**Exercise inputs:**
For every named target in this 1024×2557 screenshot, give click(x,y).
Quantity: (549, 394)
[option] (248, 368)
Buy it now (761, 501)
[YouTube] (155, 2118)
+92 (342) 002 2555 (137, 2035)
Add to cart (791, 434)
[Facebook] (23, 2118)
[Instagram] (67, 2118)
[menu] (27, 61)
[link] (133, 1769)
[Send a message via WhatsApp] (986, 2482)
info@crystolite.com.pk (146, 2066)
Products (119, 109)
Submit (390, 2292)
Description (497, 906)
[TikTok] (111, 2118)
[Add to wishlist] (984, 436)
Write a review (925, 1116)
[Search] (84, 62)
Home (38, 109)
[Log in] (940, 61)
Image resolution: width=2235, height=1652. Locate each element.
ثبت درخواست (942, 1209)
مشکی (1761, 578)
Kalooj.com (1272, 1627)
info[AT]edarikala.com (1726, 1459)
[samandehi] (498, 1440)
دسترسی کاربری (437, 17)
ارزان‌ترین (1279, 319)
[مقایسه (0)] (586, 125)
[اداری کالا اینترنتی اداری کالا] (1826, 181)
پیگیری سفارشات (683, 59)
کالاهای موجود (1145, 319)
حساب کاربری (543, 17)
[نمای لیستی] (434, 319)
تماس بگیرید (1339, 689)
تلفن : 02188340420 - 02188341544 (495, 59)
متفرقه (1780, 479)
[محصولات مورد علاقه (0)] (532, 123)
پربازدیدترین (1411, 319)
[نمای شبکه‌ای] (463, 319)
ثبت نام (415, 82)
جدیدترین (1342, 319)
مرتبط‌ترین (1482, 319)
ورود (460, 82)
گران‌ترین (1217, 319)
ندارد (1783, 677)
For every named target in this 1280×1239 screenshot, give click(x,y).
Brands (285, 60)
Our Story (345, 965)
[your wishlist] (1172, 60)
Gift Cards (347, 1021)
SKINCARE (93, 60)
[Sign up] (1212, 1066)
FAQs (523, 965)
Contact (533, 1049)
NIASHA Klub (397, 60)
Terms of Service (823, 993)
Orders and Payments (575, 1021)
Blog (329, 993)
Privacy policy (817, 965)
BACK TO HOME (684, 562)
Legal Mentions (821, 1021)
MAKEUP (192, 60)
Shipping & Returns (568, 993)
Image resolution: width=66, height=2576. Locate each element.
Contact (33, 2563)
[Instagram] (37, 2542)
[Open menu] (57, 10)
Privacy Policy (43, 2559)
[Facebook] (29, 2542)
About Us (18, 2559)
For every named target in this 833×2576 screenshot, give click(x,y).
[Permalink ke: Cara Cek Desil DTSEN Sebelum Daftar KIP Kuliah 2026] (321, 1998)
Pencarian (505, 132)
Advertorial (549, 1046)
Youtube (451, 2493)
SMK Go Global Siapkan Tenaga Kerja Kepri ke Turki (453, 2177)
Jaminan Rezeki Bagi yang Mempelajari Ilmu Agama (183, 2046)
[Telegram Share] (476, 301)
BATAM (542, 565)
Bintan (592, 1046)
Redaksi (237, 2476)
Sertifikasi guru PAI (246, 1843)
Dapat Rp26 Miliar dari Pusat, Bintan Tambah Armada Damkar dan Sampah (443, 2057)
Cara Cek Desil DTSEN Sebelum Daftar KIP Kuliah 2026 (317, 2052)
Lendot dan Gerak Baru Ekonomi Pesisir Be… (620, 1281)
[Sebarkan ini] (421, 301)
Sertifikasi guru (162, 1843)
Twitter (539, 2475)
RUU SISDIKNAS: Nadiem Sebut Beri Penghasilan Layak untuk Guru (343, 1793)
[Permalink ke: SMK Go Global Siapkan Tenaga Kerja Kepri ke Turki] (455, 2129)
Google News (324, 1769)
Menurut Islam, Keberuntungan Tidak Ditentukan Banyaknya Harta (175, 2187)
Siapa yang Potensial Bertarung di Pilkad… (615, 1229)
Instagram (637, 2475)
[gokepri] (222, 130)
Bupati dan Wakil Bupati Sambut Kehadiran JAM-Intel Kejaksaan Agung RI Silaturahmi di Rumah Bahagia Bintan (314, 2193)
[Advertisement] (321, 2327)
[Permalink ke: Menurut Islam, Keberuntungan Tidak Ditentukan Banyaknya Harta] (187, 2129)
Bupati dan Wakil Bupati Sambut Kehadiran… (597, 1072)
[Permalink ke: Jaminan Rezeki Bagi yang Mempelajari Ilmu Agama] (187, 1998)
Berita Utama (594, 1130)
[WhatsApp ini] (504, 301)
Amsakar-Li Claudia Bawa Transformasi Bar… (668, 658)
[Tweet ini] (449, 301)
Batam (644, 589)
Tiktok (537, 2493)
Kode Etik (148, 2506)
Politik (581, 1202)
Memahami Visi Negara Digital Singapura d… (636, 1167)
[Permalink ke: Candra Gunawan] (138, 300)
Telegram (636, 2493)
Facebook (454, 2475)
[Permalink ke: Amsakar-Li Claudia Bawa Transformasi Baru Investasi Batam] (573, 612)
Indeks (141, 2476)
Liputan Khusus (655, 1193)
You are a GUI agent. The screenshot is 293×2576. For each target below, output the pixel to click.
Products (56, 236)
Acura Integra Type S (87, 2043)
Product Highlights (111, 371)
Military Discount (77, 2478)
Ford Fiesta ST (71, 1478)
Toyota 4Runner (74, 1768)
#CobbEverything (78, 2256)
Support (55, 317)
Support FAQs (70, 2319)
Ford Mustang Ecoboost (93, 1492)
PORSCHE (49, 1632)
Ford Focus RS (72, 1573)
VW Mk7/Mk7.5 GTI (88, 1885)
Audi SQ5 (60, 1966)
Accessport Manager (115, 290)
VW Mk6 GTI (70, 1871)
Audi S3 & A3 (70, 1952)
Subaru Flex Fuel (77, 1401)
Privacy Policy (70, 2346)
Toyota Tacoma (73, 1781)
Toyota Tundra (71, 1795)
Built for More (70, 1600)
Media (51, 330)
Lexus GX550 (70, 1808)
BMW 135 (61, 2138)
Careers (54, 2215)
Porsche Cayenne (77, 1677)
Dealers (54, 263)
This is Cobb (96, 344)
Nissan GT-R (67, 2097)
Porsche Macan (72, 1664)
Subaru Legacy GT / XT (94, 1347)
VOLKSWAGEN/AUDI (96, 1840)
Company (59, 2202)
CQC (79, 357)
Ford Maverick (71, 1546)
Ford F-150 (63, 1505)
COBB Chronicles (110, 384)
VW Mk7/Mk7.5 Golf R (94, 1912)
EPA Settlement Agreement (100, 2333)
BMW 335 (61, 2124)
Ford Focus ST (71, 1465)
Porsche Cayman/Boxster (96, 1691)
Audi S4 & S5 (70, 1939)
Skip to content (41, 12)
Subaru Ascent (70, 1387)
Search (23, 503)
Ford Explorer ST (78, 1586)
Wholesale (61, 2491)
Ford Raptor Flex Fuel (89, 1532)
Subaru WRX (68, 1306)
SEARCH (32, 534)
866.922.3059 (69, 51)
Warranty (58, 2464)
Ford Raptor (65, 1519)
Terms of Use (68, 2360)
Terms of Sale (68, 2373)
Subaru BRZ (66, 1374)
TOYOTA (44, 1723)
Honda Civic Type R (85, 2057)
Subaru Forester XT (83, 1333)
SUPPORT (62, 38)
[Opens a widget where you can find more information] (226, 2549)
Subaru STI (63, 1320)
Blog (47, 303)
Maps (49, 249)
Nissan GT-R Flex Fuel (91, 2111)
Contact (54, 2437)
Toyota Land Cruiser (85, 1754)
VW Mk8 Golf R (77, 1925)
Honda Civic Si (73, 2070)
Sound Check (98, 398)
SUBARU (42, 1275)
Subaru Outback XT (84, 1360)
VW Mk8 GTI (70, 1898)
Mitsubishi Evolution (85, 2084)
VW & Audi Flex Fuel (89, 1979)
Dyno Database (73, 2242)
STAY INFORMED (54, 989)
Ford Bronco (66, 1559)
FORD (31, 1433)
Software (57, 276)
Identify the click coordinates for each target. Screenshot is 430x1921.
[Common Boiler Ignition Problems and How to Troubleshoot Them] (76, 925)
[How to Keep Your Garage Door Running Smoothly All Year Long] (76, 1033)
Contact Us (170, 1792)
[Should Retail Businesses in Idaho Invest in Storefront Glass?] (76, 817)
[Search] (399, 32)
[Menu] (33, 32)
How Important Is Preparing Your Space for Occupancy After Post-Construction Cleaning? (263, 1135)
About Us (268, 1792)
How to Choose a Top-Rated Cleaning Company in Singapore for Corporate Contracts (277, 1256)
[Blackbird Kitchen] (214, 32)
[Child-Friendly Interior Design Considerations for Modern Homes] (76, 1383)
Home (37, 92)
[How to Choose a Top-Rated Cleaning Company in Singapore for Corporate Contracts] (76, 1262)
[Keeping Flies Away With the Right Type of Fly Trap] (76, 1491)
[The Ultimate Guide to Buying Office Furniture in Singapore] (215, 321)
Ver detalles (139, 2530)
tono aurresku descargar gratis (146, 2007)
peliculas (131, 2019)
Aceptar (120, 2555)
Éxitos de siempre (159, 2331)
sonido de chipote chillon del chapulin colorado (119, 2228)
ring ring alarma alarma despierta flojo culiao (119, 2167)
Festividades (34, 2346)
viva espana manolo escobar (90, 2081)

**Task details:**
Exactly the lines above from the one with "MAKEUP (192, 60)" to the one with "For every named target in this 833×2576", both included, are to be quoted; leave the rest out.

**Response:**
MAKEUP (192, 60)
Shipping & Returns (568, 993)
Image resolution: width=66, height=2576. Locate each element.
Contact (33, 2563)
[Instagram] (37, 2542)
[Open menu] (57, 10)
Privacy Policy (43, 2559)
[Facebook] (29, 2542)
About Us (18, 2559)
For every named target in this 833×2576 screenshot, give click(x,y).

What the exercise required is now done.